Pages

Hierarchical Clustering in R

Hierarchical clustering is a technique for grouping samples/data points into categories and subcategories based on a similarity measure. Being the powerful statistical package it is, R has several routines for doing hierarchical clustering. The basic command for doing HC is

hclust(d, method = "complete", members=NULL)


Nearly all clustering approaches use a concept of distance. Data points can be conceptualized in a dimensional space where we can compute a distance measure between each pair of points. Points that are closer together get placed in groups or "cluster" together. The input for the hcluster method in R is a distance matrix, so we'll have to compute one of those somehow.

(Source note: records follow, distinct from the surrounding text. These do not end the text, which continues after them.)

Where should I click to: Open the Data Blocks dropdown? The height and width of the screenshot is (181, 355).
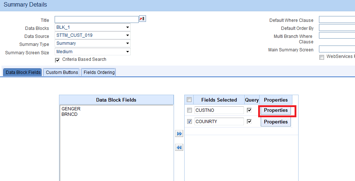(92, 27)
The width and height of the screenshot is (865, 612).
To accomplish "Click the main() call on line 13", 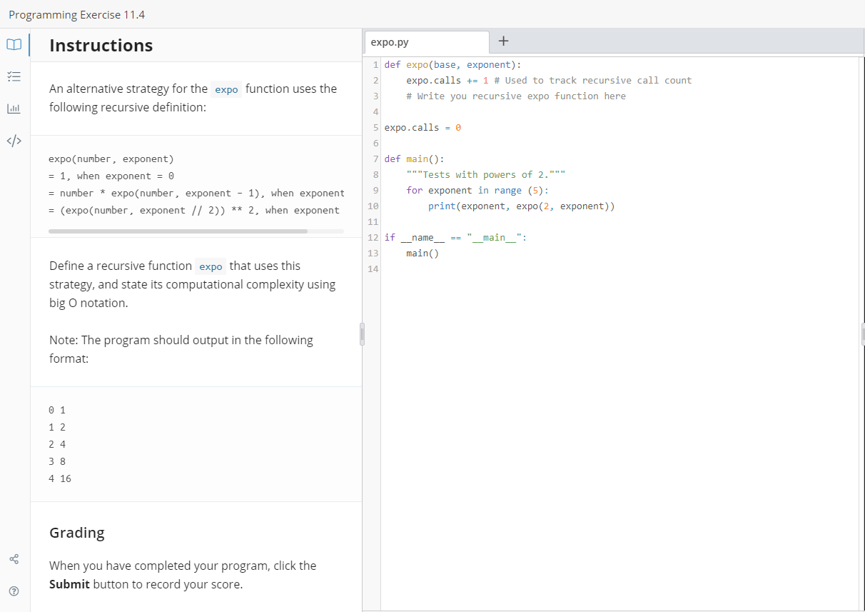I will [423, 253].
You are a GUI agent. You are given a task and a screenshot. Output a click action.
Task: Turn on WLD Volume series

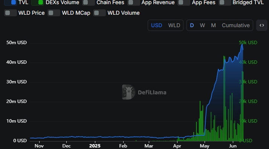pyautogui.click(x=99, y=13)
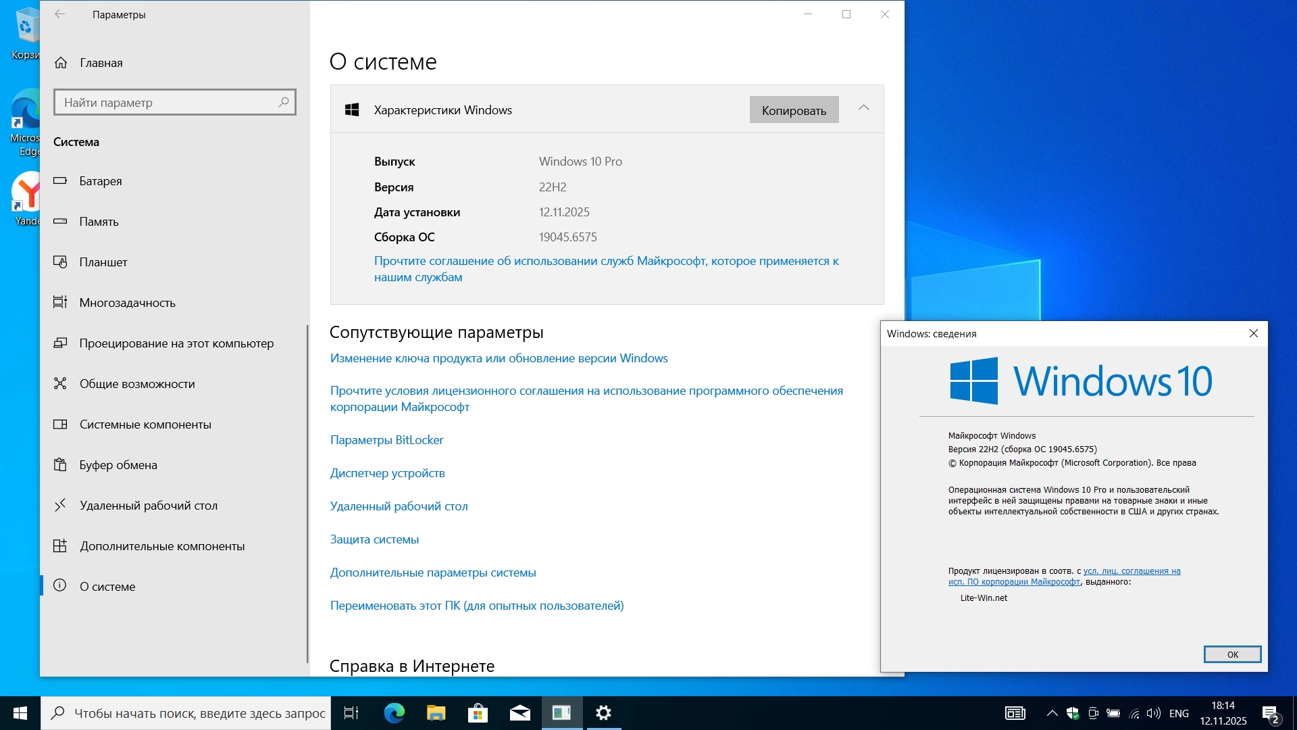This screenshot has height=730, width=1297.
Task: Click OK in Windows: сведения dialog
Action: [1231, 654]
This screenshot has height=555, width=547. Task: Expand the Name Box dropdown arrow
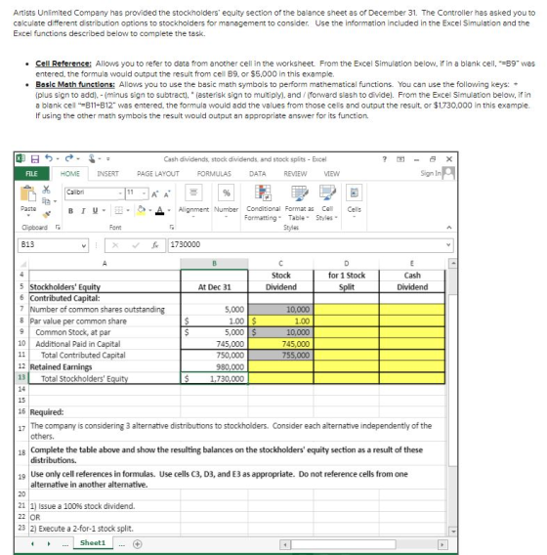tap(84, 245)
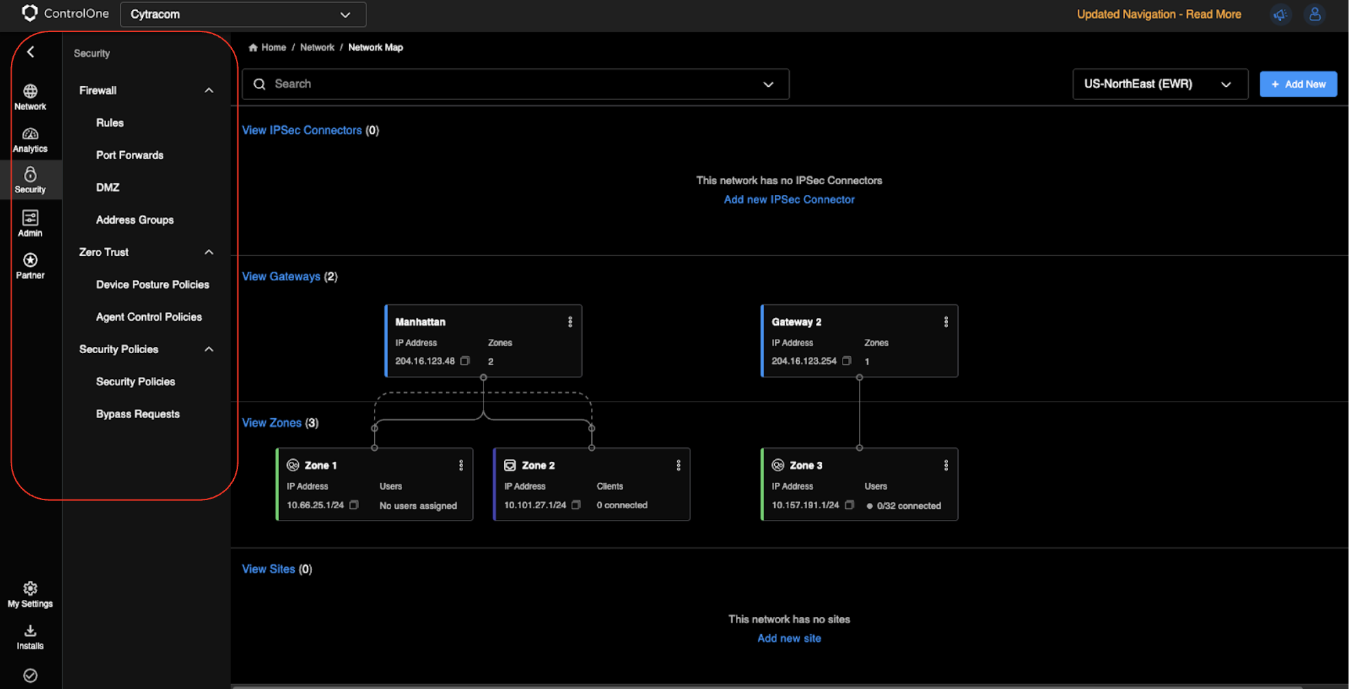Collapse the sidebar with back arrow
Image resolution: width=1350 pixels, height=691 pixels.
pyautogui.click(x=31, y=52)
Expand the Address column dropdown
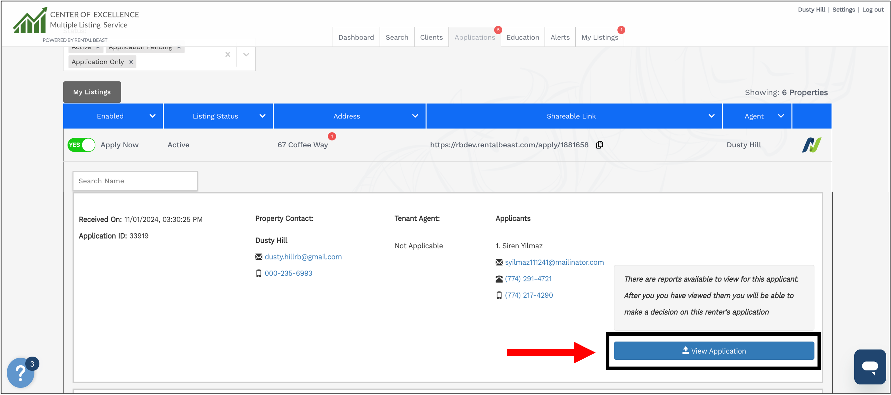The width and height of the screenshot is (891, 395). pos(415,116)
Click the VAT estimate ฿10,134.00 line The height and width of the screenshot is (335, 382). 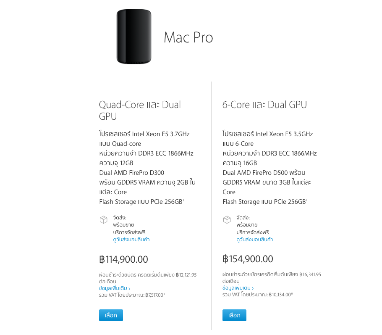click(257, 295)
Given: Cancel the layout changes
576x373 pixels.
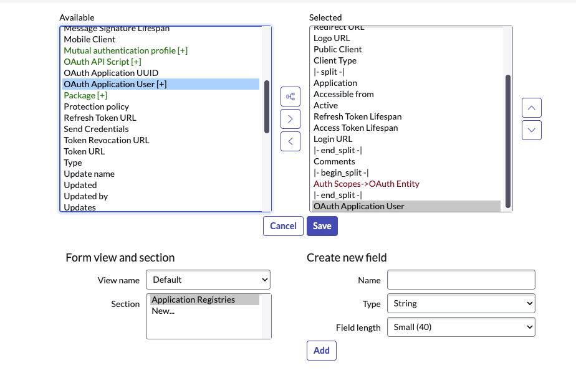Looking at the screenshot, I should click(x=283, y=226).
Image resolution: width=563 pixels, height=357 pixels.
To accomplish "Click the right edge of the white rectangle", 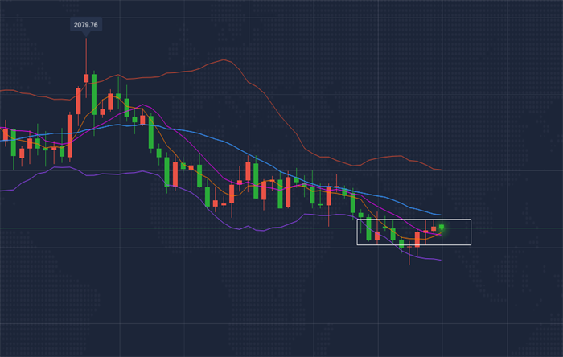I will [x=471, y=232].
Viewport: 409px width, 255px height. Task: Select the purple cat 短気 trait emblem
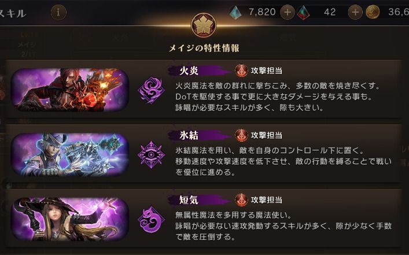[x=151, y=219]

For this example, I'm using an Identity By State matrix, computed with SNPDUO software. This matrix essentially gives us the percentage of alleles two people share. It doesn't output a matrix per se, so I had to transform the output with a perl script. I get something like this out of SNPDUO:

Family1,Indiv1,Family2,Indiv2,MeanIBS
Family1,Indiv1,Family2,Indiv3,MeanIBS
Family1,Indiv1,Family2,Indiv4,MeanIBS
Family1,Indiv2,Family2,Indiv3,MeanIBS
...

For each pair of individuals in my ped file. I need it like this:

Indiv1 Indiv2 Indiv3 Indiv4 ....
Indiv1
Indiv2
Indiv3
Indiv4
....

Its a fairly simple scripting job... Now that I have a MATRIX, I load that into R as a dataset.

ibs<-read.delim("C:/Users/bushws1/Desktop/matrix.txt",Header=FALSE)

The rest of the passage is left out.